Panel 1: The Global Climate Justice Movement in the Age of Crisis, Part One
The Global Climate Justice Movement Must Gear Up for Taking Political Power
After briefly introducing this part of the conference, consisting of four panels on the problems and prospects of the Global Climate Justice Movement in the Age of Crisis, I will present what may be the movement’s biggest task: crafting ways and means for it to actually take power across the world so that the desires of the vast majority of the world’s residents (including the non-human creatures among us) can be the benchmark against which we measure our chances for arriving in mid-century in a world characterized not by multiple crises – global inequality, political disenchantment, and cultures of violence – but rather in a world beyond capitalism itself, even as the climate continues to threaten the very basis of humanity’s existence.
My academic specialty is movements for radical social change, both 20th century revolutions – my 2005 book Taking Power: On the Origins of Twentieth Century Revolutions in the Third World is free – and 21st century movements for radical social change, from the Zapatistas and the global justice movement to Occupy, the Arab Spring, and now, esp. the global climate justice movement (see “Beyond Insurgency to Radical Social Change: The New Situation (2014).
I now work passionately as a scholar-activist on, for, and within the global climate justice movement, which I see as at the center of the struggle for any prospect of achieving social justice and radical social change in the 21st century. A lot of my work is published at www.resilience.org. It can also be found on the websites of the International Institute of Climate Action and Theory and the Climate Justice Project. I am an active member of System Change Not Climate Change, the Green Party of California, and Santa Barbara 350.
Get Comfortable with Paradox
In this talk Nathan points out some flaws in the organising culture of the climate movement and suggests that the way to build better movements (because the idea of “winning” in the climate crisis is laughable) is to embrace contradictions and engage in a battle of the imagination.
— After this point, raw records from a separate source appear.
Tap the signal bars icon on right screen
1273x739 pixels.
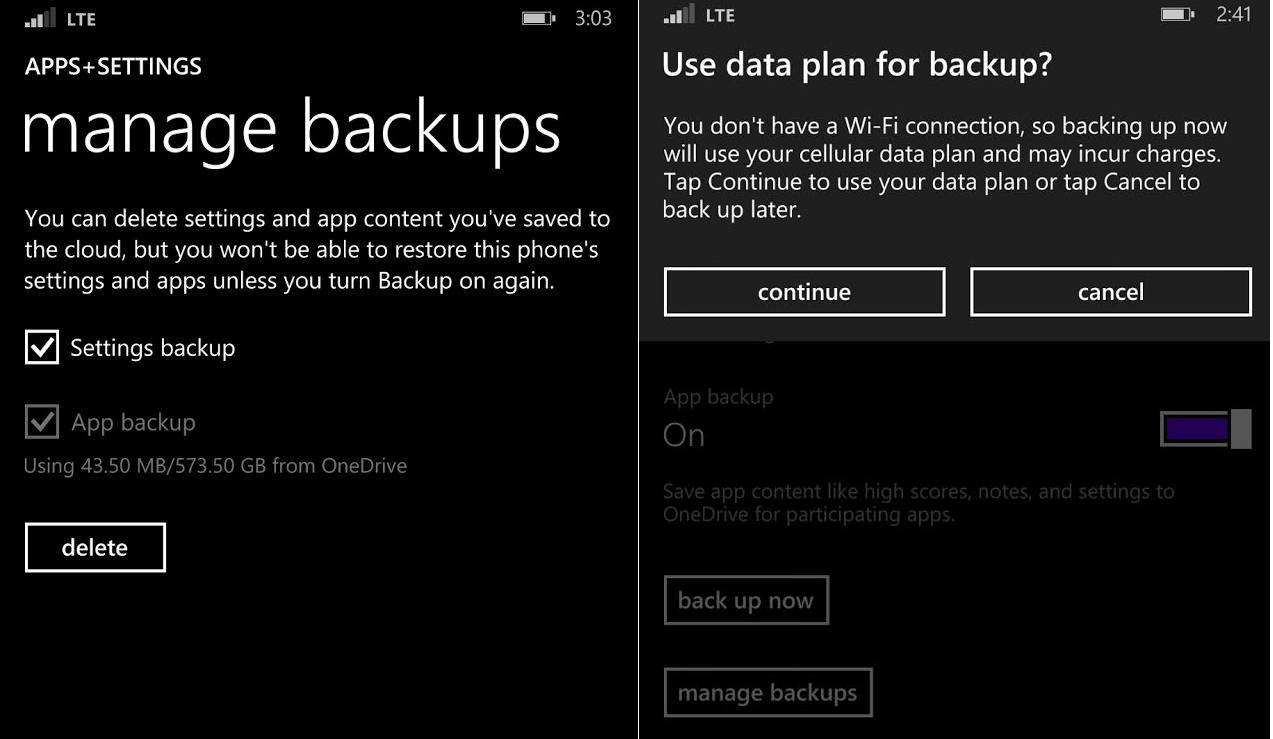click(x=679, y=15)
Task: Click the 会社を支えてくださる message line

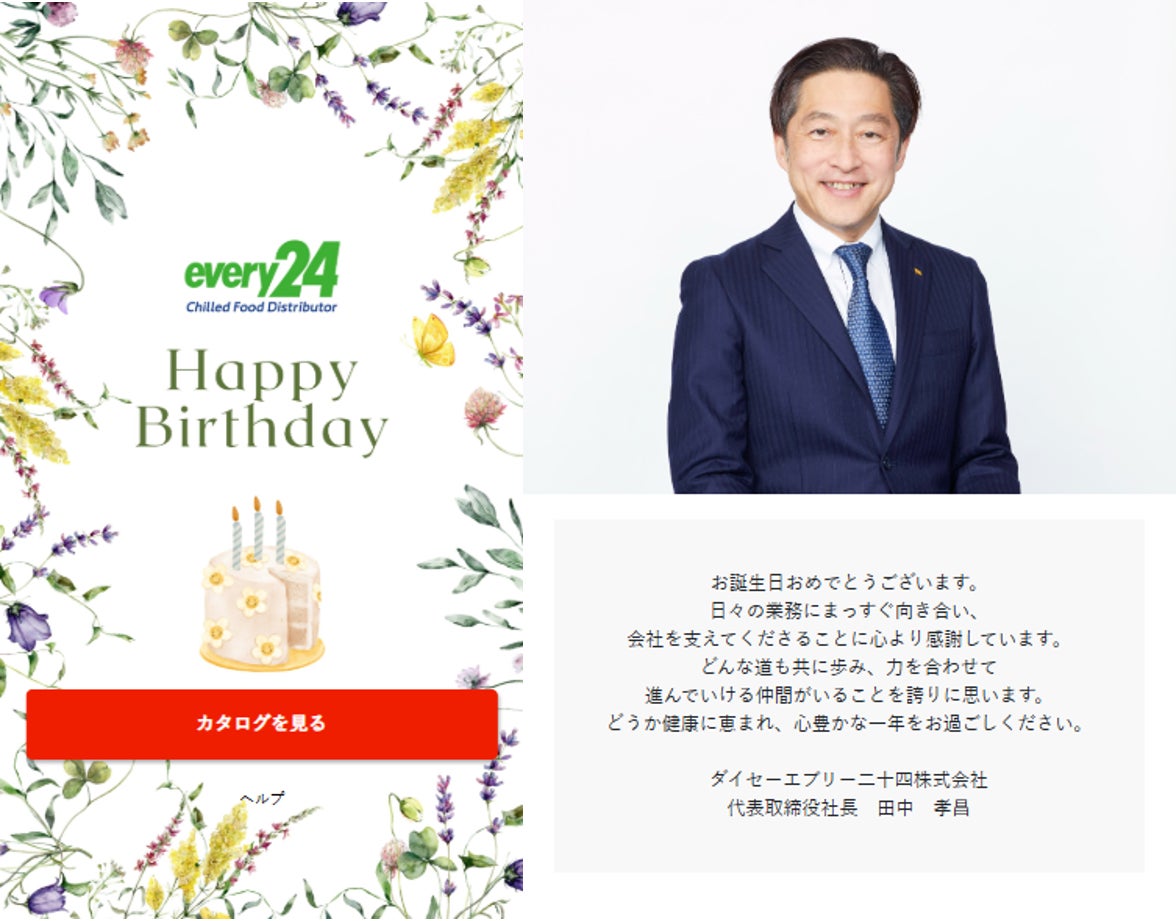Action: tap(845, 639)
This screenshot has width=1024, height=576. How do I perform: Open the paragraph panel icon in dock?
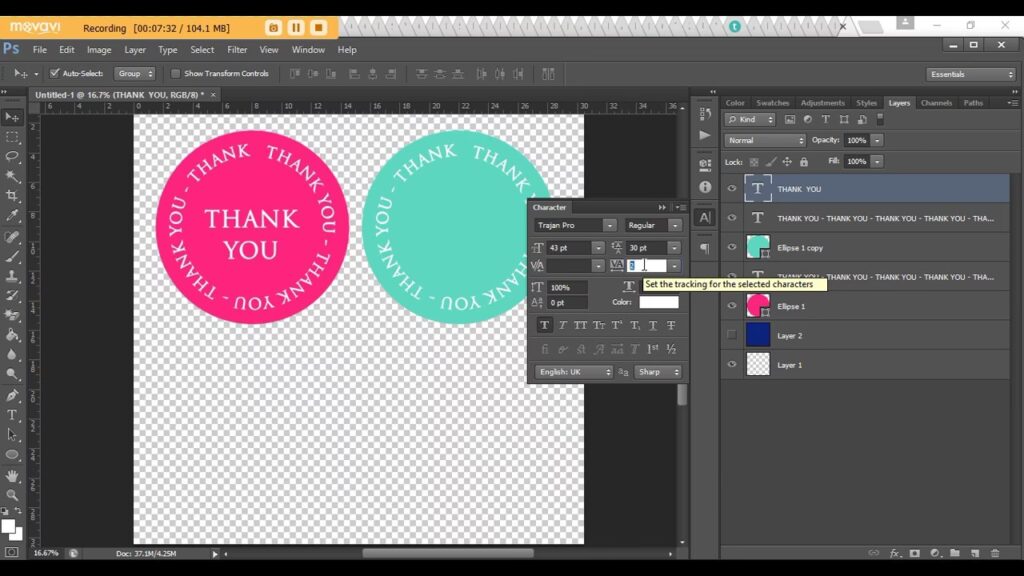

Nathan is one of the co-coordinators of the Global Campaign to Demand Climate Justice and has been involved in the international climate change negotiations and global movements for climate justice for several years. He is currently based in his hometown of Belfast, Ireland, but has lived in Sudan, Canada, Peru, and the US where he attended the College of the Atlantic and was trained as a human ecologist. He dabbles in bad poetry, good whiskey and loud electronic music.
Climate Fear, Truth, and the Public: Discussion of the New York Magazine Article, “The Uninhabitable Earth”
Ezra Silk, Margaret Klein Salamon, and Anya Grenier
Three leaders of The Climate Mobilization discuss the recent controversy around the New York Magazine piece, “The Uninhabitable Earth” and the role of fear and other emotions in the climate movement. Should we tell the whole, frightening truth? Can they handle it? We argue that, when combined with a potential solution—WWII scale climate mobilization—the truth can be intensely motivating.
Margaret Klein Salamon, PhD is the founder and director of The Climate Mobilization Salamon earned her doctorate in clinical psychology from Adelphi University and also holds a BA in Social Anthropology from Harvard. Though she loved being a therapist, Margaret felt called to apply her psychological and anthropological knowledge to solving climate change.
Ezra Silk is a co-founder and head of Strategy and Policy at the Climate Mobilization. A former newspaper reporter, Silk is the author of TCM’s Victory Plan, and he is leading TCM’s efforts in Los Angeles.
Anya Grenier is the head of The Climate Mobilization’s media operation. She is also the author of TCM’s Blueprint for an Emergency Climate Movement. She recently graduated from Yale college.
“Safe” Climate Change?
In order to build ‘climate justice futures’ collectively, our society needs to square with a divisive conception of climate change — that the threshold for “safe” climate change is often decided by those who are not yet feeling climate impacts, and discounts lived experiences of climate change occuring here and now. Climate justice futures will need to address historical marginalizations to mitigate emissions and pursue energy democracy, as well as to address the losses and damages created by the interaction of climate change and social inequality both currently and in the future.
Emily is a graduate student in Geography at UCSB, a co-founder of the Climate Justice Project, and a member of 350 Santa Barbara. She did her undergraduate degree at UCSB, graduating in 2013 with a B.S in environmental studies. While at UCSB, she interned with the NASA DEVELOP Program and cofounded the Fossil Free UC campaign. After graduating, Emily worked for the California Student Sustainability Coalition as a Campaign Director for Fossil Free, and cofounded the Climate Justice Project (CJP). With CJP, she attended COPs 19, 20, and 21, where she grew an interest in how climate solutions are often pitted against climate justice on local, national, and international scales, and became active in demanding youth have a voice in the negotiations process. In 2015, she joined the Climate Hazards Group as a researcher. Her research and organizing focus is at the intersection of climate impacts, extractivism, political ecology, accountability, and policy, all within a frame of climate justice.